Sou grande admirador do ator Paul Newman. Minha esposa também, com tanto entusiasmo que às vezes fico enciumado. Em quase todos os seus filmes famosos, ele faz o "mesmo" papel: um sujeiro brilhante que se atrapalha na vida, e se reergue no curso do filme.
Três filmes particularmente recomendados: "A Cor do Dinheiro", "O Veredito", e "Golpe de Mestre". Este último, que faturou um milhão de Oscars, é baseado num livro: "The Big Con: the story of confidence men".
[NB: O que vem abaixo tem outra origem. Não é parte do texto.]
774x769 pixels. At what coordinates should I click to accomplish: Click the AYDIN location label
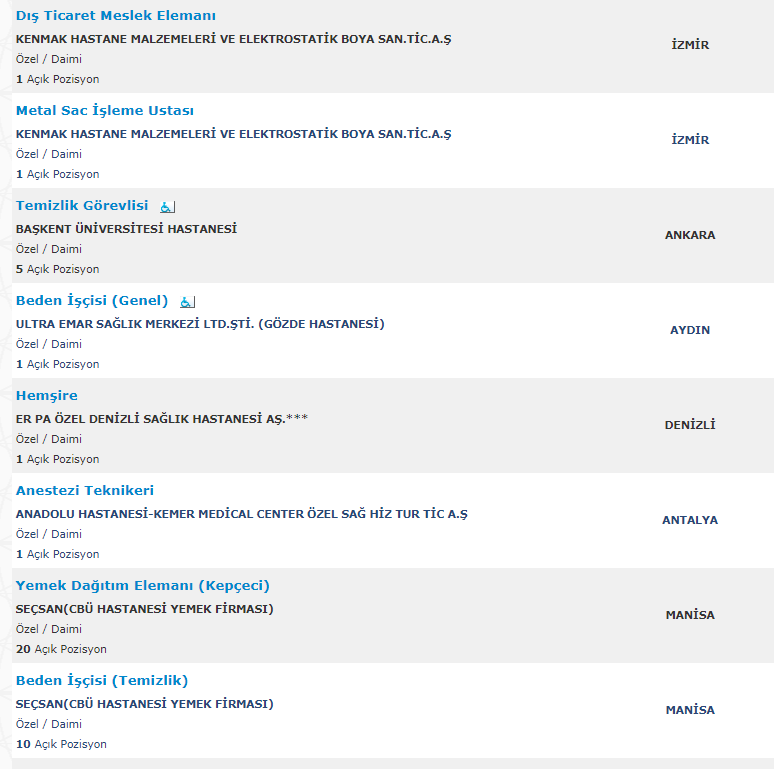point(690,330)
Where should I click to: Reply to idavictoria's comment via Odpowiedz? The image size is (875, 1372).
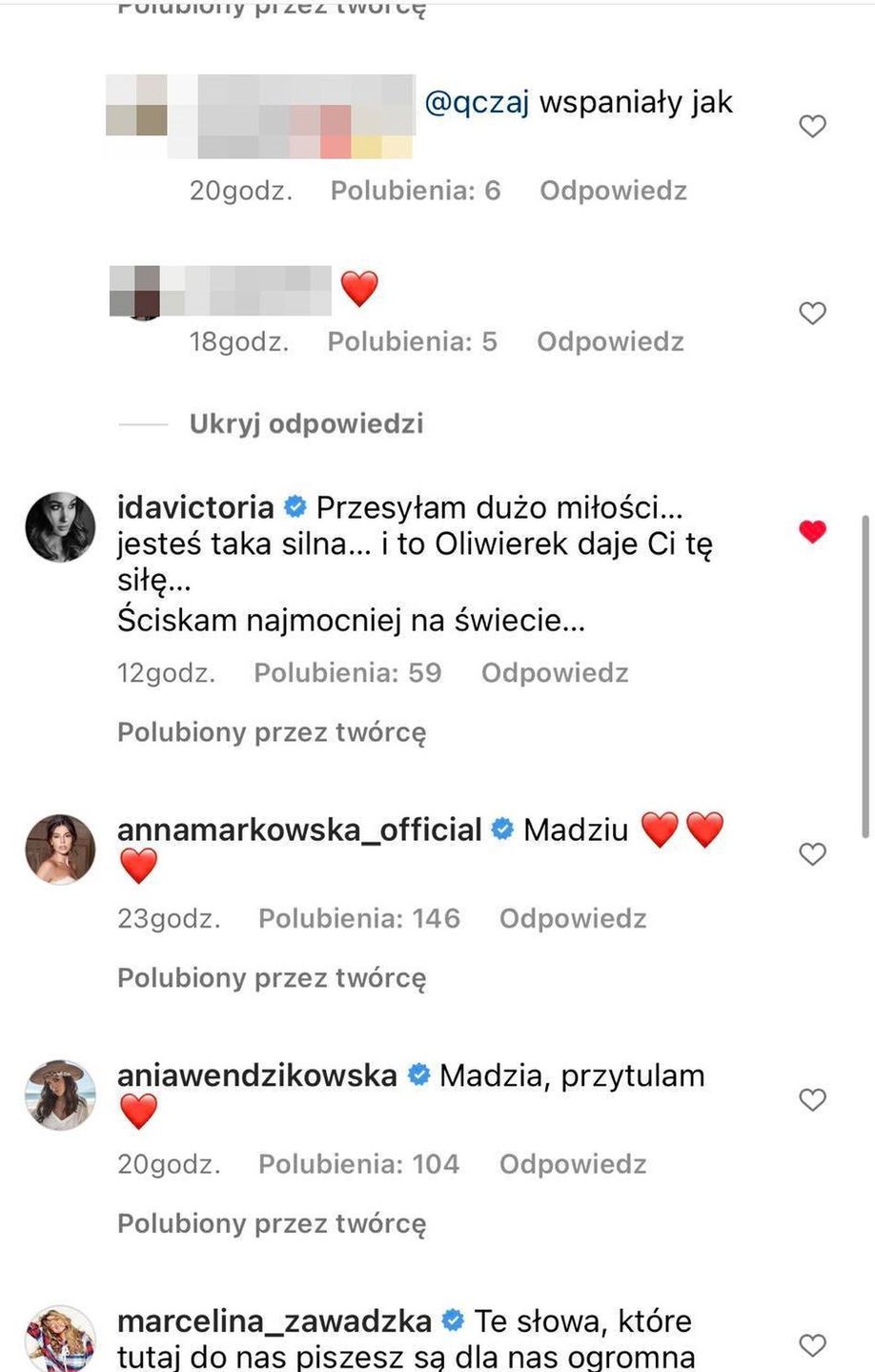(555, 673)
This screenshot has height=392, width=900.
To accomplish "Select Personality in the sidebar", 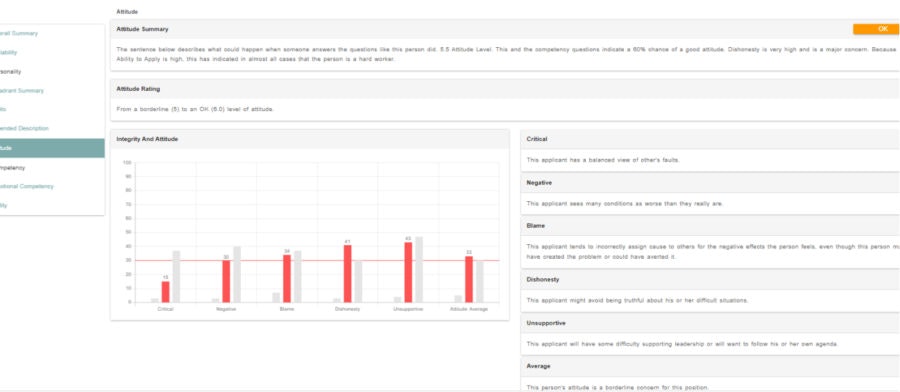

O livro não é um romance. É um estudo sobre os crimes de estelionato, tipo "golpe do bilhete premiado". Na lingua inglesa eles têm um nome específico: confidence game, ou simplesmente con game ou con. O nome vem do mecanismo básico do golpe, que é conquistar a confiança da vítima e em seguida atiçar sua ganância.
A rigor o livro nem é um tratado de criminologia. Foi escrito por um professor de linguística, David Maurer, que interessou-se pelo vasto jargão dos golpistas. O material reunido permitiu escrever en passant um livro esclarecedor sobre esta modalidade de crime, descrevendo as técnicas, os golpes, a personalidade dos criminosos, das vítimas, etc.
Até pela natureza inicial da pesquisa, o professor evita ao máximo preconceitos e mesmo julgamentos morais ao longo do texto, lidando com os aspectos do estelionato como se fosse uma profissão regulamentada.
O típico "grande golpe" tem sempre os mesmos ingredientes: o otário é escolhido como um parceiro honesto para um negócio desonesto, como apostar em lutas arranjadas ou ações da Bolsa com insider information. O golpe perfeito tem a fase de "esfriamento" do otário, de modo que ele vá para casa convencido que perdeu o dinheiro por azar ou acidente, sem cogitar que foi logrado.
Apesar do chavão "You can't con an honest man", o leitor é admoestado a não considerar-se imune aos golpes. Nem mesmo ler o livro oferece muita defesa, porque os golpistas estão sempre inventando novos golpes, e pouquíssimas pessoas têm autoconhecimento suficiente para enxergar a verdade: que somos menos honestos do que pensamos que somos.
Golpistas existem em toda parte, mas o con man é um personagem estadunidense por excelência, e sua arte teve o ápice no início do século XX, declinando depois da 1ª Guerra e praticamente extinto no início da 2ª Guerra. Este tipo de golpista encontrava respaldo na filosofia de darwinismo social reinante na época, sendo assim tratado com leniência e até com deferência. Ele está entremeado na história empresarial americana.
Por exemplo: as lojas de departamentos e as dollar stores (equivalentes às nossas lojas de R$ 1,99) são descendentes diretas dos esforços de golpistas. Tais lojas eram uma fachada para atrair os otários para o jogo das três cartas que rolava no fundo do estabelecimento. Até que um golpista percebeu que a frente da loja, além de legítima, estava dando mais lucro que o crime. Este con man morreu milionário, feito que poucos deles conseguem realizar. Como disse o sambista, às vezes ser honesto é a maior malandragem.
A atitude e os modos dos golpistas lembraram muito outro livro da mesma época, "A Lei do Triunfo" de Napoleon Hill. Este livro é o tataravô dos livros de auto-ajuda financeira, e nele o leitor é encorajado a ter uma atitude muitíssimo semelhante ao do con man: vestir-se bem, exalar autoconfiança e manipular as pessoas para se obter o que quer.
Num episódio do livro, Hill alega ter viabilizado a construção de uma ponte ferroviária, para que o trem chegasse ao centro de uma certa cidadezinha. Seu truque: disse a cada uma das partes interessadas (prefeitura, ferrovia e um grande cliente da ferrovia) que ele já tinha dois terços do dinheiro necessário, e pedia apenas o "terço que faltava".
Foi um golpe, mas um "golpe do bem", no estilo da história da sopa de pedra; todas as partes "enganadas" saíram ganhando. O interesse de Napoleon Hill na ponte era egoísta, embora não necessariamente cobiçoso: o translado da estação para a cidade era de carroça, por uma estrada poeirenta e lamacenta. Sempre muito bem vestido, Hill tinha de trocar de roupa assim que chegava ao hotel.